Modeling and simulation support eltrombopag dosing in thrombocytopenic patients with chronic HCV infection.

PURPOSE

The pharmacokinetics of eltrombopag and its stimulation of platelet production were characterized in patients with chronic hepatitis C virus (HCV) infection to optimize an eltrombopag dosing regimen for treatment of HCV-related thrombocytopenia before and throughout peginterferon (pegIFN)-based antiviral therapy.

METHODS

Population pharmacokinetic analysis for eltrombopag included 663 individuals (healthy subjects, n = 28; patients with HCV, n = 635). Population pharmacokinetic/pharmacodynamic analysis for platelet response involved patients with HCV only. Simulations were conducted using various dosing scenarios in the same patient population.

RESULTS

Eltrombopag pharmacokinetics were described by a two-compartment model with dual sequential first-order absorption and elimination. Age, race, sex, and severity of hepatic impairment were predictors of eltrombopag clearance.
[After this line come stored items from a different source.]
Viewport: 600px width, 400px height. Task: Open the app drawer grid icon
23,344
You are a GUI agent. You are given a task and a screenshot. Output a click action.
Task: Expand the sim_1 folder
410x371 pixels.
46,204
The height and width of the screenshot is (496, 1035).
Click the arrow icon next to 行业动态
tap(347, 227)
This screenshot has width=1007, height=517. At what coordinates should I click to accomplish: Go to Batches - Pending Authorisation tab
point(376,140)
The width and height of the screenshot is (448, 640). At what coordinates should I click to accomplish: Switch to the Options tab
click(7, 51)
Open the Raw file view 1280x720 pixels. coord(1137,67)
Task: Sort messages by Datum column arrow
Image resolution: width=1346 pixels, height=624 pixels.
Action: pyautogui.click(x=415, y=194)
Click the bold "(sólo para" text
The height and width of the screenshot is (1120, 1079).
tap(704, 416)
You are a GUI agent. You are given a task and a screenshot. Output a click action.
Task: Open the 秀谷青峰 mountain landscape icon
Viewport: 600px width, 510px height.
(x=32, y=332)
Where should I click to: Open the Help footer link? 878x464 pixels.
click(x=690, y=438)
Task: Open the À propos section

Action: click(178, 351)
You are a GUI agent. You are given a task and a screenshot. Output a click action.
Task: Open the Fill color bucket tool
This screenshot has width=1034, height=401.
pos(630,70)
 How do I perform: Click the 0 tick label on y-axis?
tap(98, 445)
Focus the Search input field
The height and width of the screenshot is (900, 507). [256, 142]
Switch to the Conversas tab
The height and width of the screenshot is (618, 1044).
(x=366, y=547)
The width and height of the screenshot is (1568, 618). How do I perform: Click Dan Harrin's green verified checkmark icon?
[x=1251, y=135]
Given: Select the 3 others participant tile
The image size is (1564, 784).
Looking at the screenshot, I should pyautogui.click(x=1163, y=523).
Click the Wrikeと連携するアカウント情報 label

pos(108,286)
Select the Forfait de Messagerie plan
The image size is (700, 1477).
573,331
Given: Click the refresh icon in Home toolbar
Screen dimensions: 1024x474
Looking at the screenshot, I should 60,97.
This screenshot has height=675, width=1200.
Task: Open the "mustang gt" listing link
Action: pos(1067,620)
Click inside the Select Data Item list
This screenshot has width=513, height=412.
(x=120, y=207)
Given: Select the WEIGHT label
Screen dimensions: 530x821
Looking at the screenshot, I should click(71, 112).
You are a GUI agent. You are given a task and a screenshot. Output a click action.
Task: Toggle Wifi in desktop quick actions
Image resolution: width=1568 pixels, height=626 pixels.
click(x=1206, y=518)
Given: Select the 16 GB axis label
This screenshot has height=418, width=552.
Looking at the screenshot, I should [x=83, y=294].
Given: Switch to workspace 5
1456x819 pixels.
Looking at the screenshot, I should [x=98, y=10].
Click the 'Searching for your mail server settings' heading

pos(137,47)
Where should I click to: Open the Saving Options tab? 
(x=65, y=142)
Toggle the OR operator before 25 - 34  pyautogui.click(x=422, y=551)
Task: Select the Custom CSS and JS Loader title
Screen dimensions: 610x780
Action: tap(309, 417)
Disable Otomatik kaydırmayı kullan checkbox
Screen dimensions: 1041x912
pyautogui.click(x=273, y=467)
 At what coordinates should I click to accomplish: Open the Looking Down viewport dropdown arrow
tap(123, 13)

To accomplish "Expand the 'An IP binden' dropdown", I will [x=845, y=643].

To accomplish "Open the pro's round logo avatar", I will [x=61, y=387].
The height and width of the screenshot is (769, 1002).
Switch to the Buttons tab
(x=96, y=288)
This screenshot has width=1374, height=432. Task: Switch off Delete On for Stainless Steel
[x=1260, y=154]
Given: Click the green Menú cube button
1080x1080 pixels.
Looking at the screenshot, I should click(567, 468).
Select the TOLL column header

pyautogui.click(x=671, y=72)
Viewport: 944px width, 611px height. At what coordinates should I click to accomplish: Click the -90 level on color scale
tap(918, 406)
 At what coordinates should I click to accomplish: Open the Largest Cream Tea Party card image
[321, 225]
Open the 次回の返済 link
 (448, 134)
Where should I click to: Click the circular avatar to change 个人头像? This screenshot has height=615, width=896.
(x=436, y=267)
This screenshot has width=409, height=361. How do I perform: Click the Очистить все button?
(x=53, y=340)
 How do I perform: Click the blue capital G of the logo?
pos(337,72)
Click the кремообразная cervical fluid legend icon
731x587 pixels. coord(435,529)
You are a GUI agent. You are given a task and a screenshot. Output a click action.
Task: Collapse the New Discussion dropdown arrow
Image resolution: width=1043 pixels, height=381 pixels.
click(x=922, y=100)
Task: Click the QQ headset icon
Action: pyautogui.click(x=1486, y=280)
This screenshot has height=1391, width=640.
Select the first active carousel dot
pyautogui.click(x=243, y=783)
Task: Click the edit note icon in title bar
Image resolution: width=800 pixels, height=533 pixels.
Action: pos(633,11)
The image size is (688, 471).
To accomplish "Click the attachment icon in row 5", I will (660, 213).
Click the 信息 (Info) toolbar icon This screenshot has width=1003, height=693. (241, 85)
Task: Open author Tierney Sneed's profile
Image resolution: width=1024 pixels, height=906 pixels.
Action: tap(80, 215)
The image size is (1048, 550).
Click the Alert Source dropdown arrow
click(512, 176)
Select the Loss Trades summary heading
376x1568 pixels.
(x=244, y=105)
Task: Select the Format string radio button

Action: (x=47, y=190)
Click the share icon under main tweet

The effect of eltrombopag on platelet counts was adequately described by a model with four transit compartments in which eltrombopag concentrations stimulated the production rate of platelet precursors in an Emax manner.

CONCLUSIONS

Modeling and simulation results support once-daily eltrombopag 25 mg as an appropriate starting dosing regimen followed by biweekly dose escalation (in 25-mg increments) up to once-daily eltrombopag 100 mg to raise platelet counts sufficiently for initiation of pegIFN-based antiviral therapy in patients with HCV. Biweekly dose adjustment allows patients to stay on the lowest possible eltrombopag dose during antiviral therapy.